Era scritto fitto e Cristina era troppo impaziente, come spesso le capitava “Non capisco, sembra un contratto, ma che cos’è?”
“Ti ho trovato un lavoro!”
“Mamma io ce l’ho un lavoro!” “Ma su, dai, sei un’impiegata qualunque, QUESTO è un lavoro. È un BEL lavoro!”
“Sì, ma non capisco, di che si tratta, parla di spettacoli, prove, concerti?”

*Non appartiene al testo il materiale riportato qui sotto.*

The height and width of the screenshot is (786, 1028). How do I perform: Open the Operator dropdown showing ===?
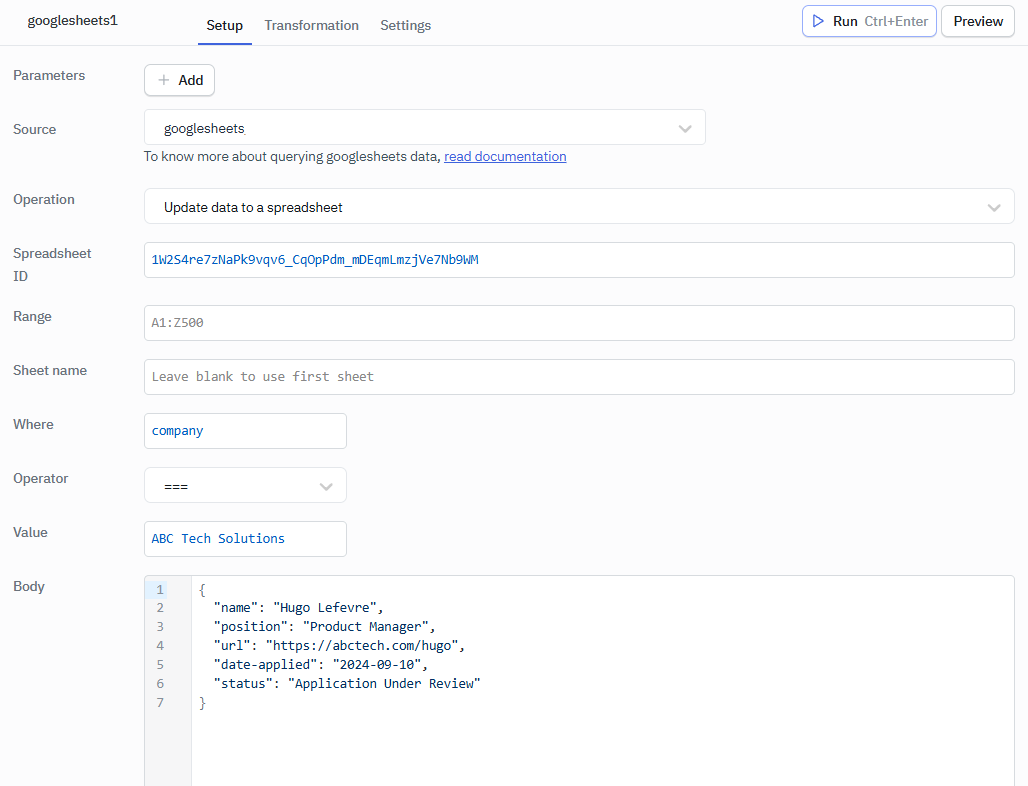[x=245, y=485]
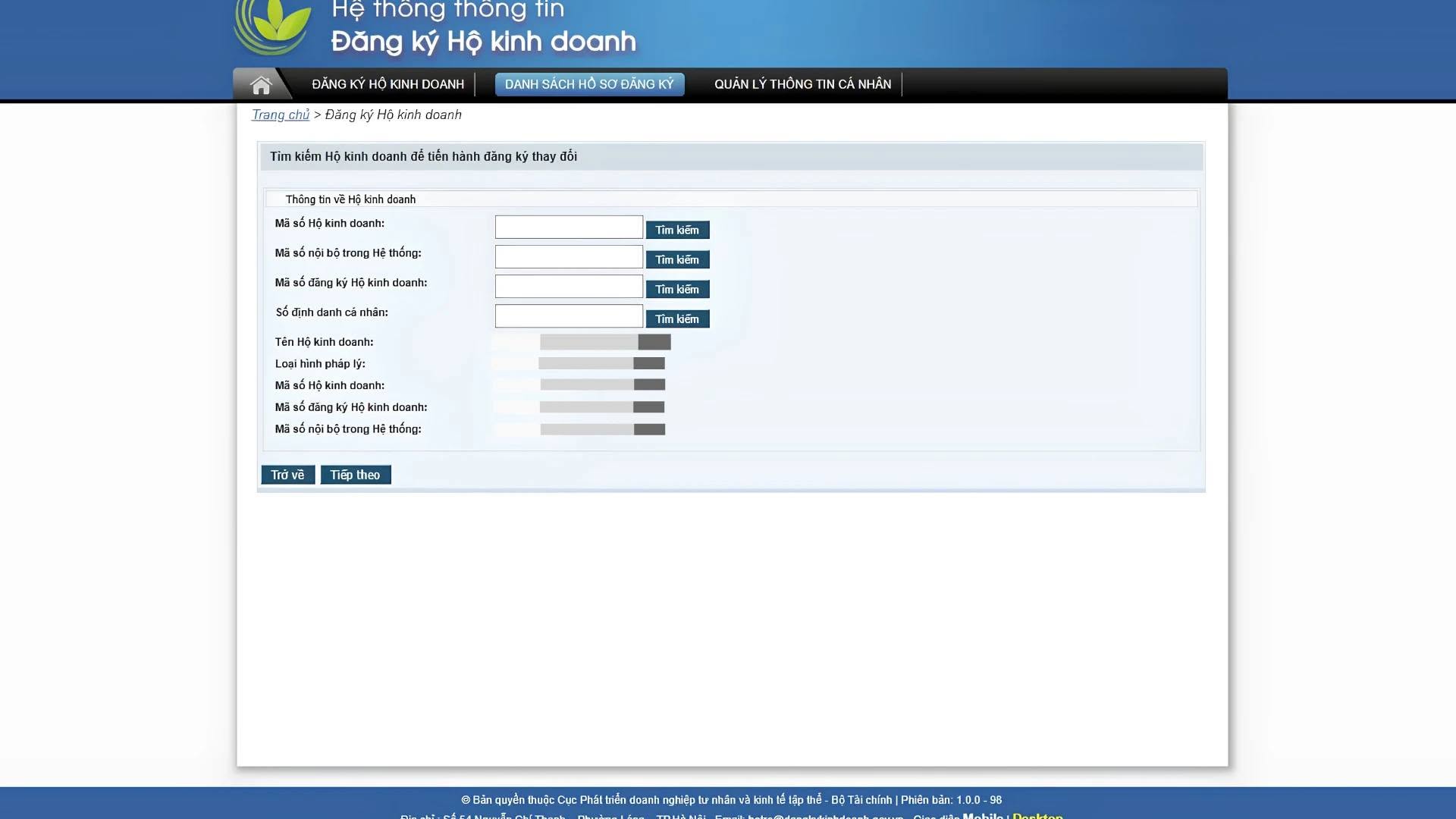Select DANH SÁCH HỒ SƠ ĐĂNG KÝ tab
1456x819 pixels.
(589, 84)

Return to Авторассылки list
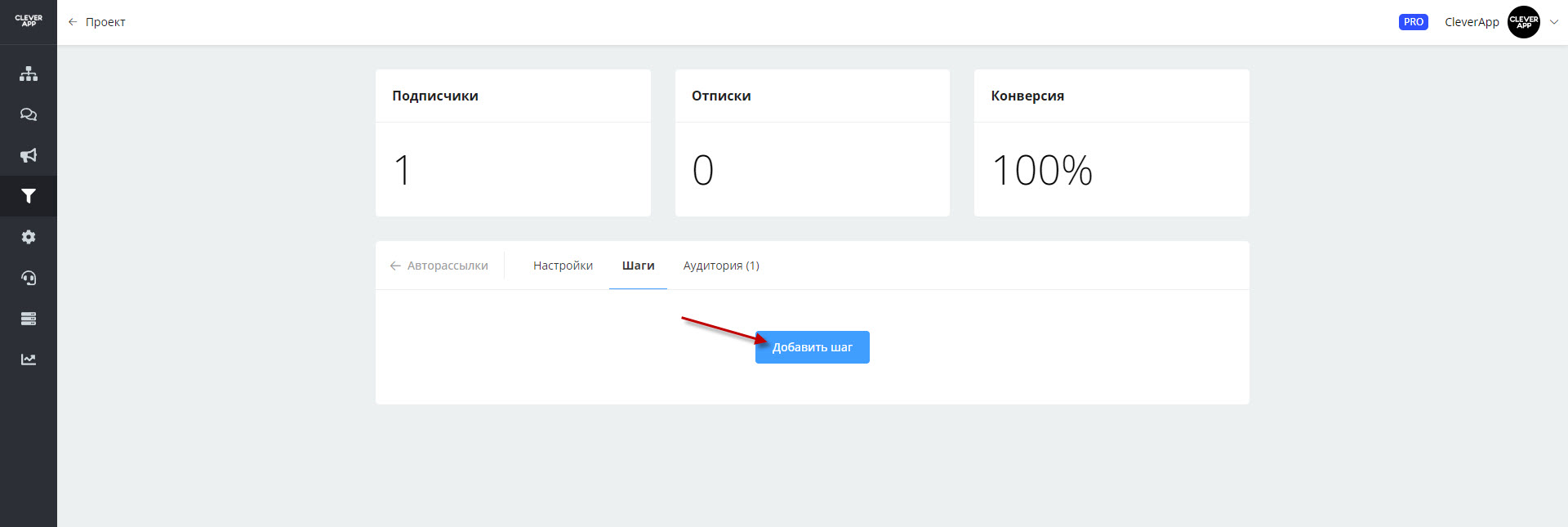439,266
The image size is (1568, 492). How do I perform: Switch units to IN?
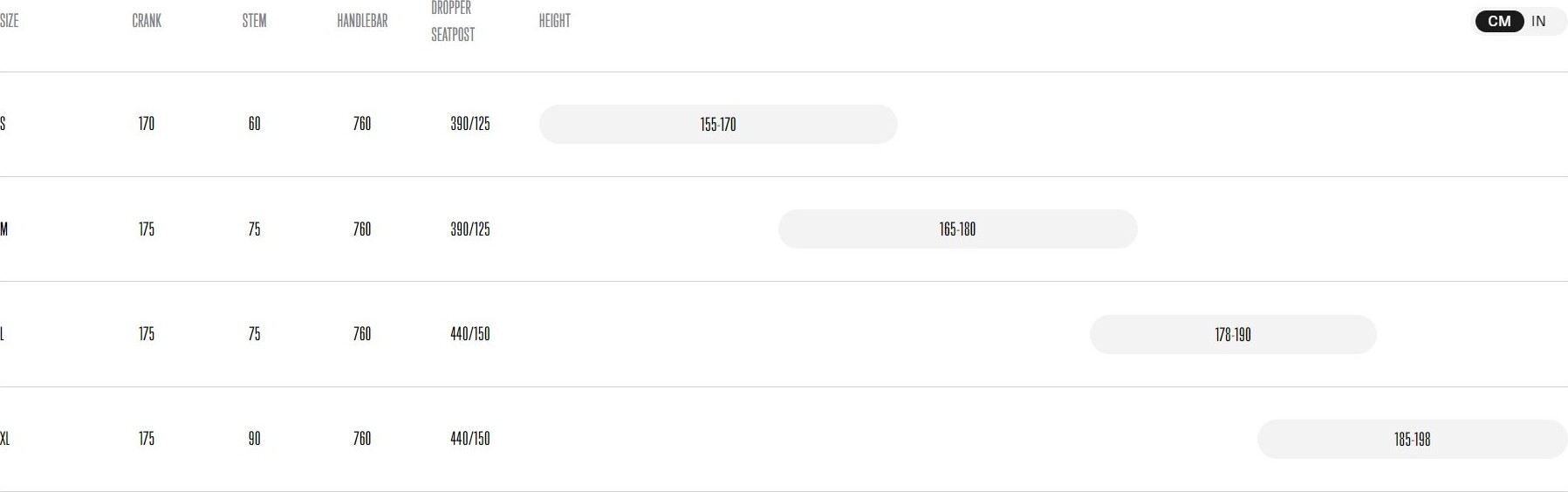(1538, 21)
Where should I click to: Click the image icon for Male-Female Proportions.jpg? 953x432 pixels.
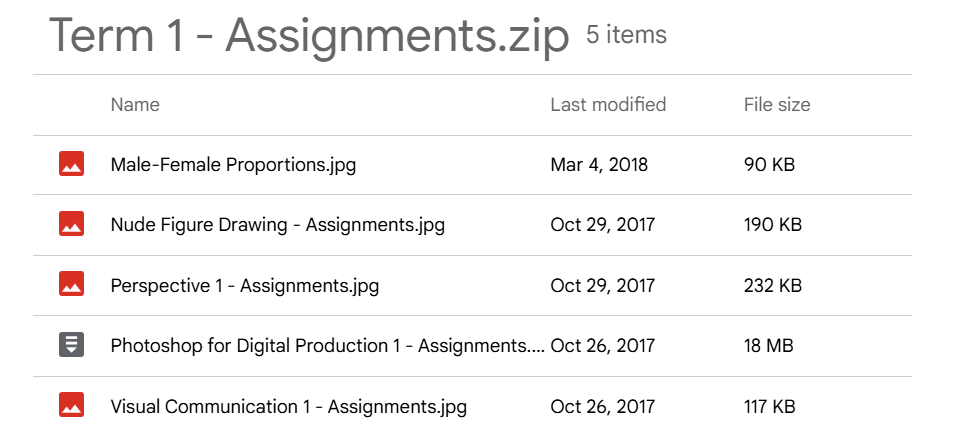[71, 164]
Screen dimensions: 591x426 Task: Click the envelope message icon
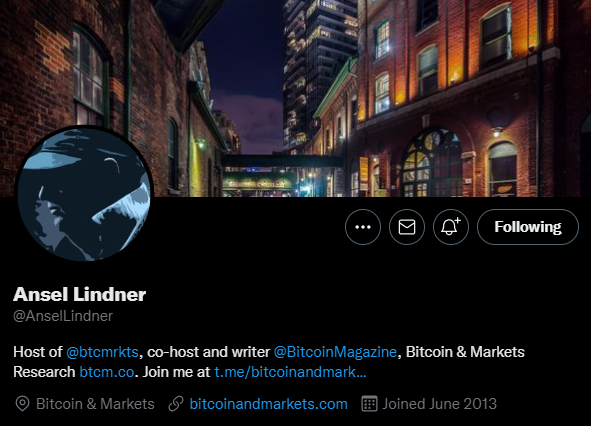(x=407, y=227)
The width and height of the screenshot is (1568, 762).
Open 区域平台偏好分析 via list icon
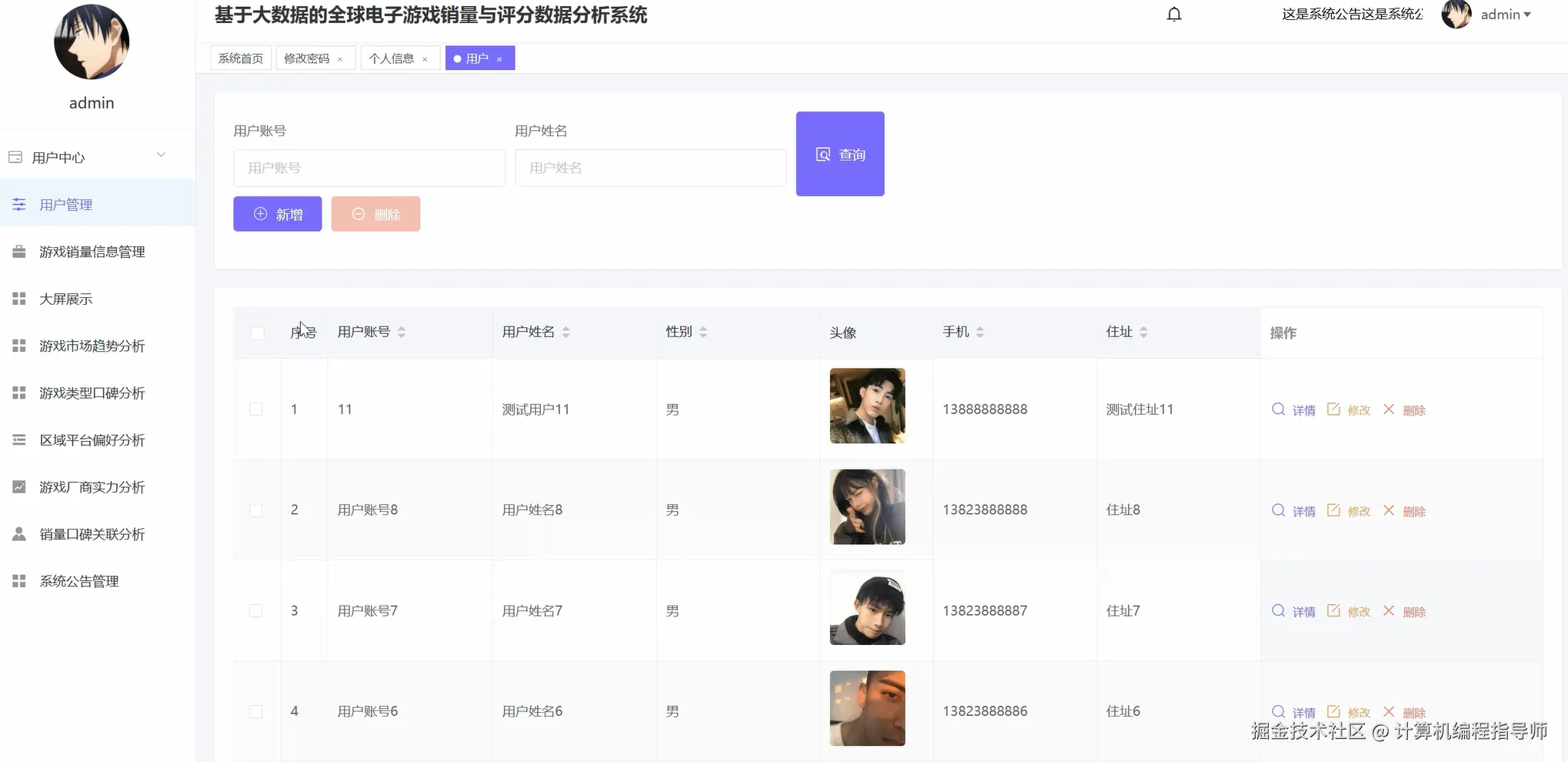[18, 439]
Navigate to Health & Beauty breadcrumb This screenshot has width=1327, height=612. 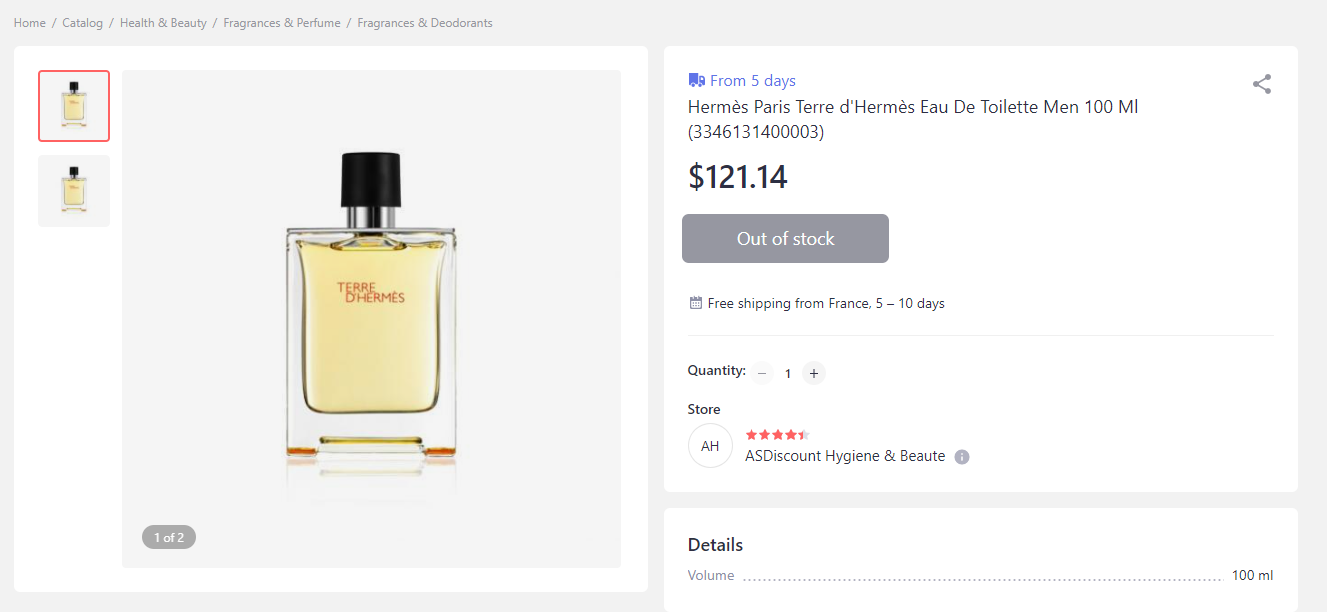point(163,23)
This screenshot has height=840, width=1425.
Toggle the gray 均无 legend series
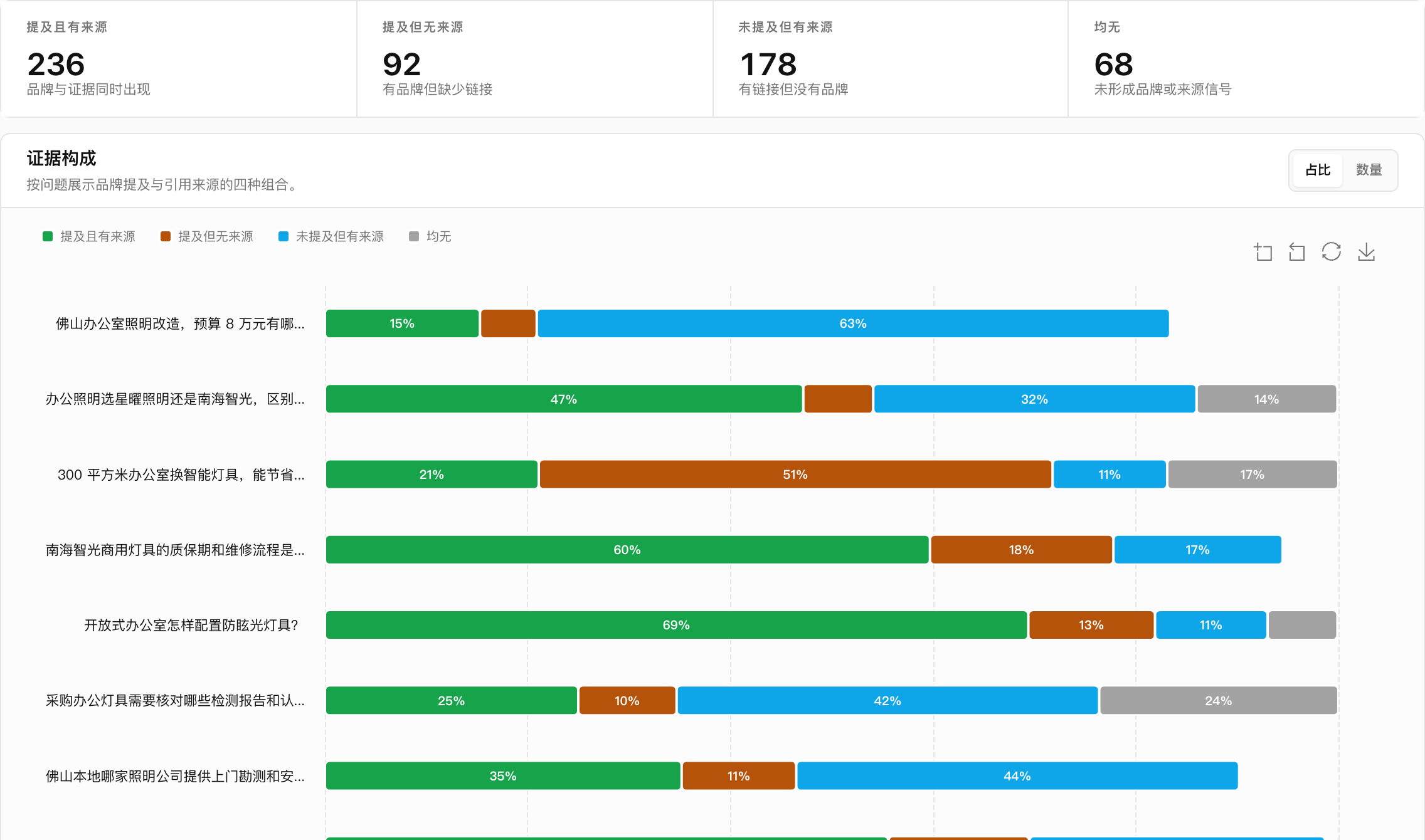click(x=430, y=236)
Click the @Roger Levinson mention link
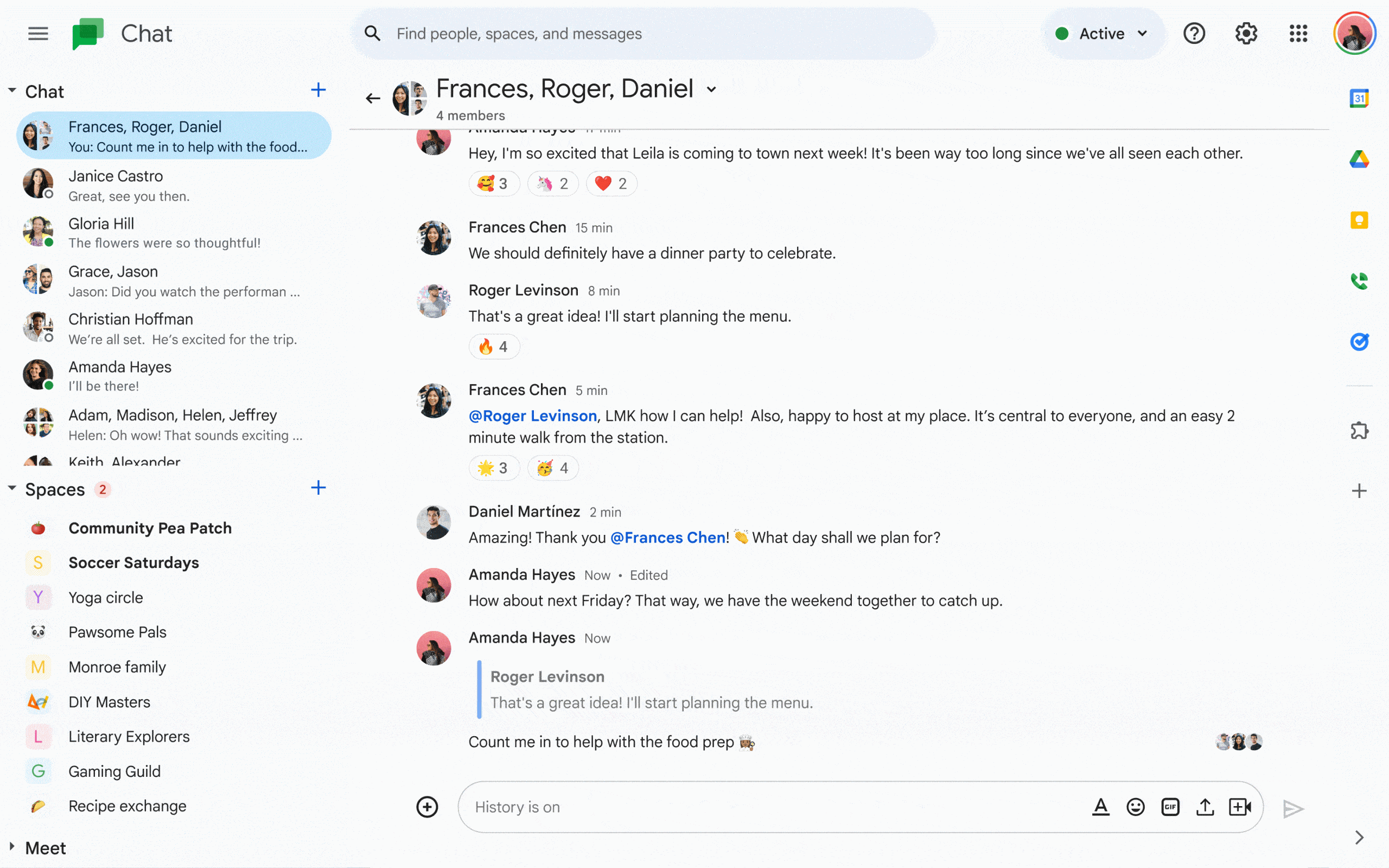1389x868 pixels. [533, 416]
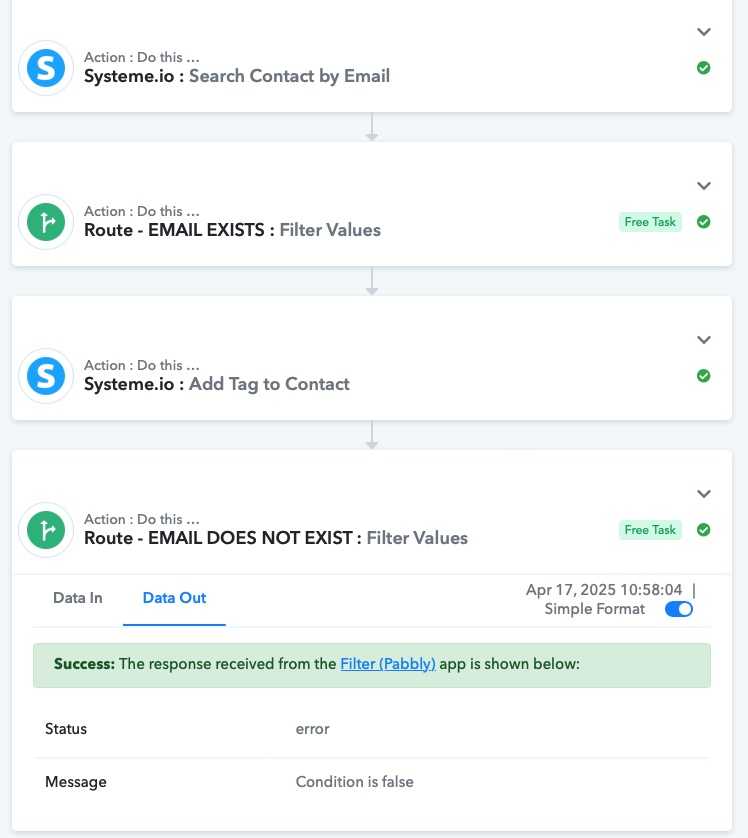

Frank e Linda si guardarono per un attimo poi il padre, sconfitto e con le spalle basse, si risolse a dire “Tua madre ti ha venduto a una boyband”
“Scusa, come?”
“Sì sì è scritto tutto lì, diventerai famosa, ci faranno interviste, mi ospiteranno in TV, ah sarà meraviglioso!”
“Mamma, ma non puoi vendere le persone! E poi una boyband, ti sembro un ragazzo?”
“Ti conci sempre così da maschiaccio che non si vede quanto sei carina! Tanto vale no? E poi ormais iamo nel 2023 si possono anche aggiornare, una cosa mista, inclusiva!”
Cristina inspirò a fondo, lentamente, cercando di raccogliere i pensieri “Ok, aspetta, andiamo con calma e con logica” era sempre stata una persona molto razionale e posata, una gran forza nel suo lavoro “e se io non volessi farlo?” ecco però di nuovo l’impulsività, la sfida ai suoi genitori.
“Non è quello il punto, cara, eri ancora nello stato di famiglia, ti hanno già presa, inizi fra tre settimane”.